Self-standing and wall-mounted kiosks with touch screens are installed in common areas where elevator passengers wait. Passengers enter their destination floor on the touch screen.

The requests are processed, and a message is displayed informing users to ride a specific car.

"In a conventional system, waiting passengers crowd into the first available elevator, which often results in the car stopping at numerous floors, increasing travel time," said Joe Rennekamp, vice president of engineering at Fujitec's corporate offices in Lebanon.

In time, the new Fujitec system becomes even more efficient at grouping passengers by learning elevator-use patterns, said Rennekamp, whose team of engineers pioneered the software for the system. It does this by considering historical information to learn traffic variances in the building.

"The predictive logic in our software acts like neurons in our body, parking the elevators) at certain floors, knowing where the demand might be at certain times."

Users of the new system had mixed reviews.

"One lady walked up to the kiosk, and I told her to enter her floor number, and she said, 'That's ridiculous,' " said Tim Mooney, Fujitec's west regional vice president, who was in Seattle for the launch.

"It's difficult to please everybody in the whole building, but I'm very pleased with the overall outcome of this first day of operation."

Dan Lundberg, general manager of Fujitec Seattle, who was with Mooney, said they heard criticisms, but most building tenants said they thought it was "neat looking" and hoped it would improve elevator service there.

Fujitec America is a leading manufacturer of elevators, escalators and auto-walk systems. The company began its U.S. operations in Lebanon in 1977 and now has 20 sales and service offices in the United States and Canada. The parent company, Fujitec Co. Ltd., was founded in Osaka, Japan, in 1948.

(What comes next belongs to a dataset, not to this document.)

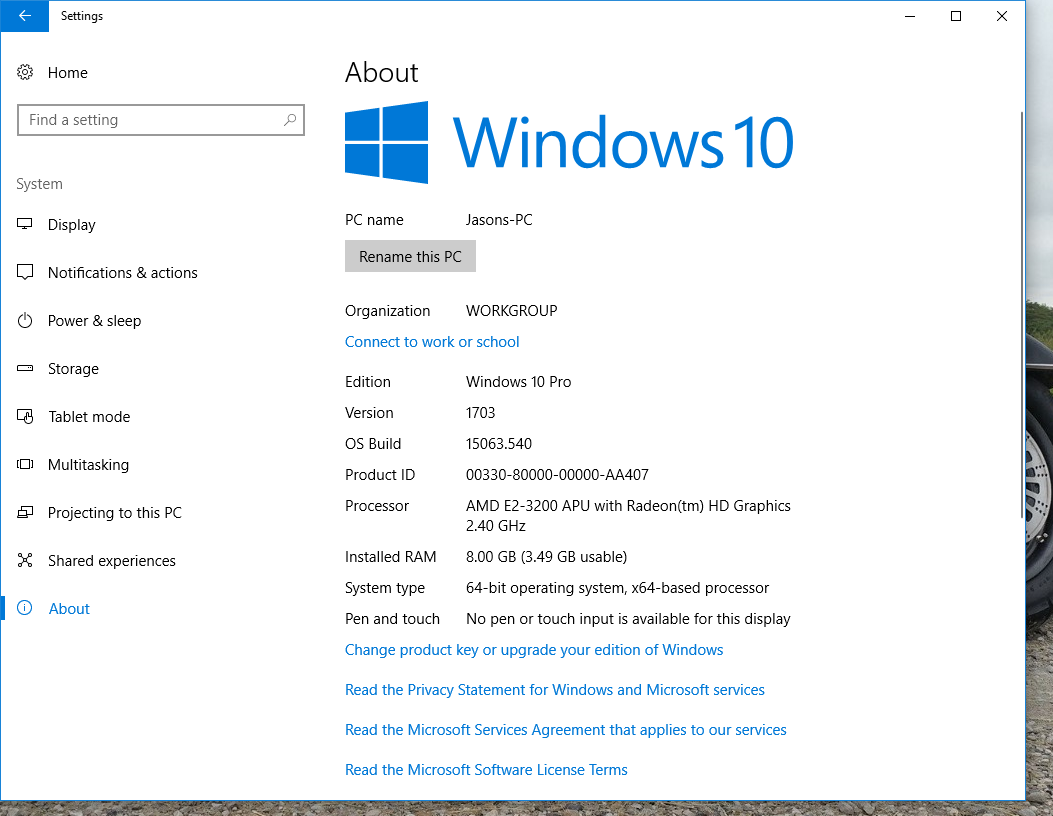Viewport: 1053px width, 816px height.
Task: Click the search magnifier icon
Action: (x=289, y=120)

Rennekamp said a form of the "predictability software" is in Fujitec conventional elevator systems but not the kiosks that direct people to certain floors.

"The key innovation is the kiosks," he said.

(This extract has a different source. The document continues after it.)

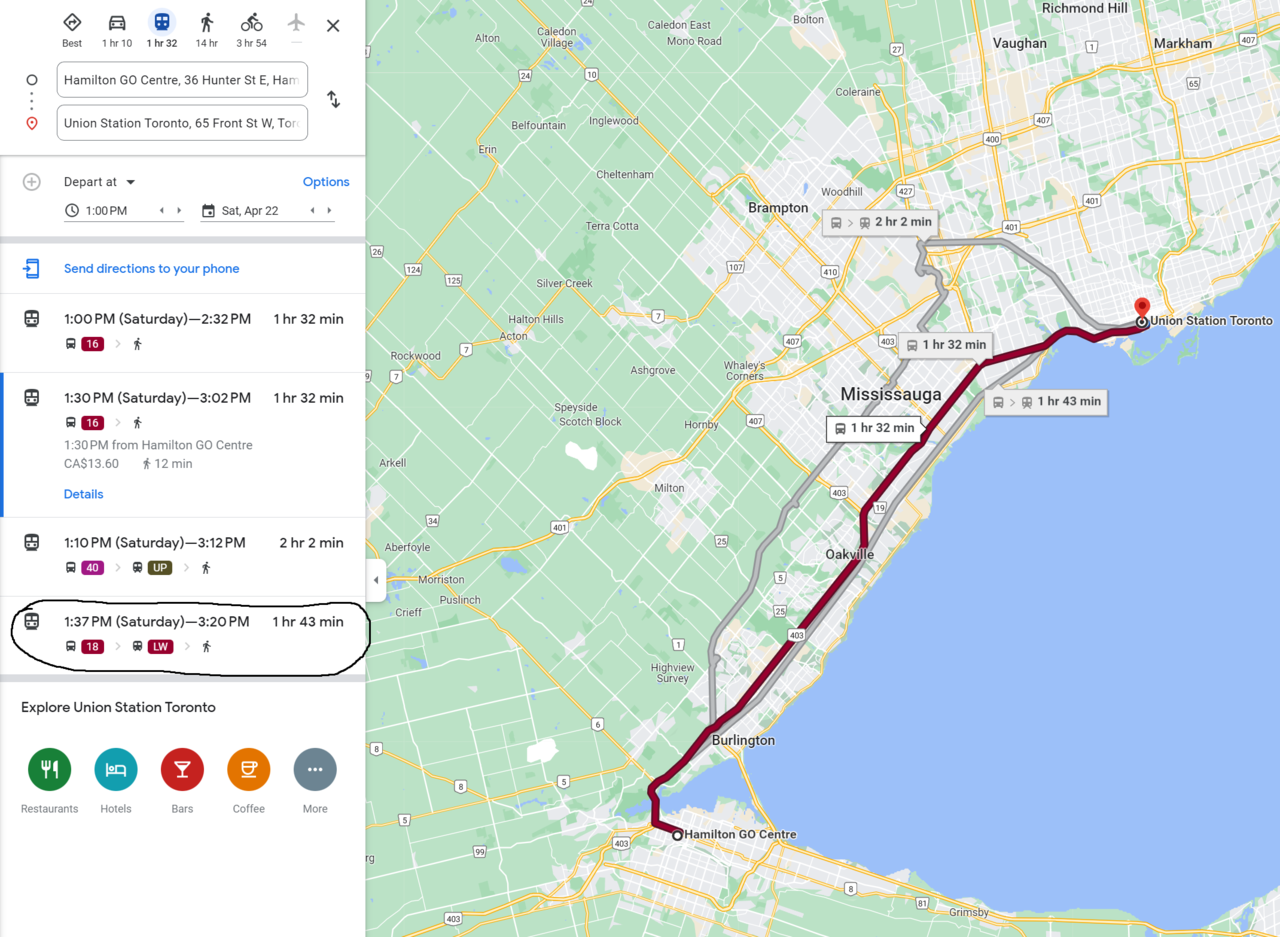Open Details link for the 1:30 PM trip

coord(84,494)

The Neuros Logic program that runs the system rationalizes and manages the elevator traffic patterns as they change throughout the day using technology such as artificial intelligence, fuzzy logic and genetic algorithms.

Fujitec competitors Schindler and Thyssen have similar systems, but Fujitec says only its system incorporates artificial intelligence to learn the building's traffic flow.

"Our competitors are using destination-based systems, but they do not use predictive logic with historic data," Rennekamp said.

In addition to the Metropolitan Park West Tower, Fujitec will be installing its system in Park Place Building in downtown Seattle and in The New York Times building in midtown Manhattan.

How the system works:
The Fujitec system keeps the control panels inside the elevators, but passengers who push the inside buttons
lose priority over kiosk controls outside the elevator.

The wait in the elevator lobby may be longer, but the overall time to destination will decrease.

A special button is available to notify the system of passengers with physical disabilities, such as wheel chairs. In these instances, the doors will remain open longer and fewer passengers will be directed to that elevator to
accommodate for extra space.

The systems can be retrofitted onto existing elevators, which might help outdated buildings where traffic exceeds elevator capacity.

The elevator systems can be custom designed to fit user needs.